HUNDREDS of people are vying for every onebedroom flat that comes up for grabs in the Staffordshire Moorlands ahead of the introduction of the controversial “bedroom tax”.
From April, tenants living in social housing who are receiving housing benefits will see a reduction in the amount paid to them if they have any spare bedrooms.
This has led to soaring demand for one-bedroom homes, with more than 200 people applying for each that becomes available.
News of the fight for smaller homes came as Staffordshire Moorlands District Council gave the go-ahead last week to demolish 18 garages in Spencer Avenue, Leek, and redevelop the site with four single-bedroom apartments.
The planning application was submitted by Ascent Housing, a joint venture between Staffordshire Moorlands District Council and Your Housing, formally Moorlands Housing.
Speaking at last week’s meeting of the council’s planning applications committee, agent for the applicants Nick Grubb said: “When one-bedroom apartments are available more than 200 people are interested.
“The Welfare Reform changes starting in April are creating more demand for one-bedroom units.
“Couples and single people are now applying for one-bedroom homes across the district.” The council’s housing officer Ian Young also told the committee that there was now a greater demand from couples seeking one-bedroom apartments.
He said: “There are 207 people over 55 and 379 under 55 seeking one-bedroom homes in Leek.

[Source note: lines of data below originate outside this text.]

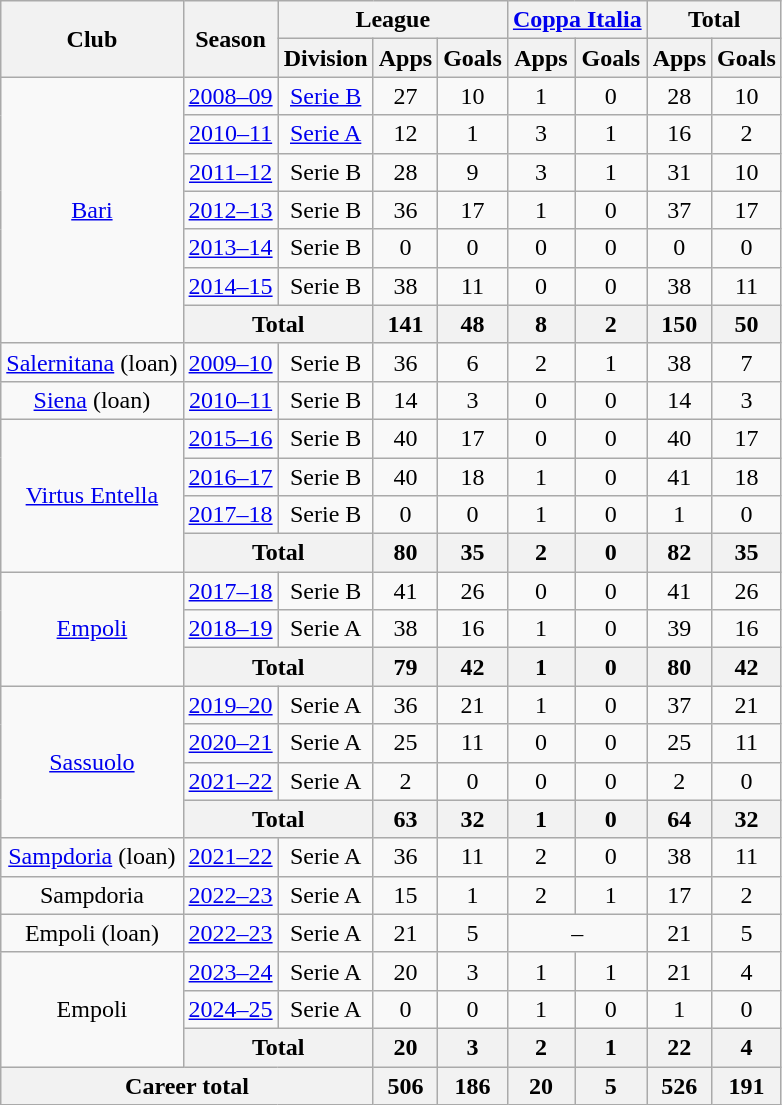
Coppa Italia [577, 20]
Virtus Entella [92, 495]
79 [405, 667]
2019–20 [230, 705]
Division [326, 58]
2013–14 [230, 248]
7 [747, 362]
39 [679, 629]
Sassuolo [92, 762]
2014–15 [230, 286]
2018–19 [230, 629]
Siena (loan) [92, 400]
141 [405, 324]
6 [473, 362]
12 [405, 134]
2015–16 [230, 438]
Bari [92, 210]
2016–17 [230, 477]
Season [230, 39]
9 [473, 172]
64 [679, 819]
Club [92, 39]
2009–10 [230, 362]
150 [679, 324]
31 [679, 172]
8 [540, 324]
27 [405, 96]
63 [405, 819]
2012–13 [230, 210]
526 [679, 1085]
82 [679, 553]
50 [747, 324]
Sampdoria (loan) [92, 857]
2008–09 [230, 96]
– [577, 933]
48 [473, 324]
22 [679, 1047]
2024–25 [230, 1009]
Empoli (loan) [92, 933]
2023–24 [230, 971]
15 [405, 895]
506 [405, 1085]
Sampdoria [92, 895]
186 [473, 1085]
Salernitana (loan) [92, 362]
League [392, 20]
2011–12 [230, 172]
2020–21 [230, 743]
Career total [187, 1085]
191 [747, 1085]
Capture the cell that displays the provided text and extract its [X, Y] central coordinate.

“There are also 35 people under 55, and 200 over 55, seeking a one-bedroom property anywhere in the Staffordshire Moorlands.”
However, some councillors on the planning committee spoke out against one-bedroom apartments.

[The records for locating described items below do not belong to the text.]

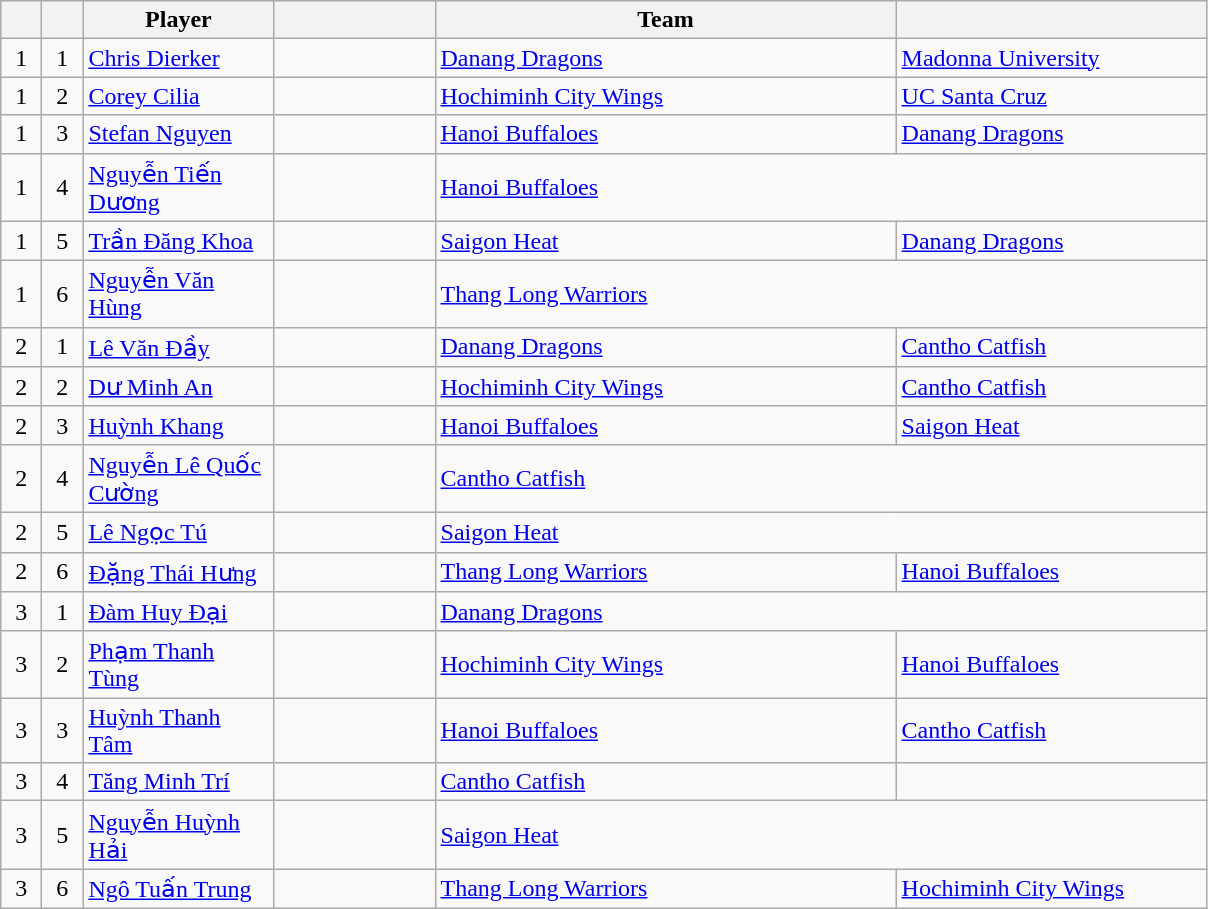
Huỳnh Khang [178, 425]
Madonna University [1052, 58]
Dư Minh An [178, 387]
Nguyễn Tiến Dương [178, 187]
Tăng Minh Trí [178, 782]
Stefan Nguyen [178, 134]
Trần Đăng Khoa [178, 241]
UC Santa Cruz [1052, 96]
Team [666, 20]
Huỳnh Thanh Tâm [178, 730]
Player [178, 20]
Nguyễn Lê Quốc Cường [178, 478]
Đàm Huy Đại [178, 612]
Nguyễn Văn Hùng [178, 294]
Chris Dierker [178, 58]
Đặng Thái Hưng [178, 572]
Nguyễn Huỳnh Hải [178, 835]
Lê Ngọc Tú [178, 532]
Corey Cilia [178, 96]
Ngô Tuấn Trung [178, 889]
Lê Văn Đầy [178, 347]
Phạm Thanh Tùng [178, 664]
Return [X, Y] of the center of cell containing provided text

Councillor Mahfooz Ahmad said: “I am not fond of one-bedroom flats, which were a trend in the 60s, but the housing benefits are causing the changes. People may need extra accommodation if someone needs to stay at the home, if someone is ill. This policy should be looked at.”
Under the new rules, tenants will lose 14 per cent of their housing benefit if they have one spare bedroom, and 25 per cent if they have two.
However, Staffordshire Moorlands MP Karen Bradley said: “This is a reduction in benefits, not a bedroom tax.
“Taxpayers are funding spare rooms in the social housing sector. They do not fund them in the private sector.”
“This just affects people of working age who have a spare room. It does not affect pensioners, people with a disability or members of the armed forces.
“No-one will be evicted, as residents will just have their housing benefits reduced if they have spare rooms.
“If people want to move to a smaller property, the house would become available for others. A survey has shown there are many people living in overcrowded accommodation.”
Former Labour MP Charlotte Atkins said she hoped that a future Labour government would reverse the ‘bedroom tax’ policy.
She said: “People are incredibly frightened by the cuts in housing benefits at a time they are struggling to pay heating bills. People no longer have a home for life as their circumstances are now constantly under review.
“This is sending out all the wrong message. What about when a couple are ill and have to sleep in separate rooms? Also, what happens when children come home to see their parents at such times as Christmas or Mothers’ Day? Do they have to sleep on the floor? This is not helping to get families together.
“The Government is cracking down on people with low income at a time they are handing out tax incentives to the rich. This cannot be justified.”
The Unite union has organised protests across the country against the welfare changes.
Len McCluskey of Unite said: “If this pernicious move is allowed to happen, it will have a terrible impact of forcing kids out of schools and causing people to lose their jobs.
“The Government has got this very, very wrong. This is no way to go about solving the housing crisis.
“Unite has warned that the bedroom tax will cause social upheaval as communities are cleared of people who cannot afford to pay for their bedrooms.”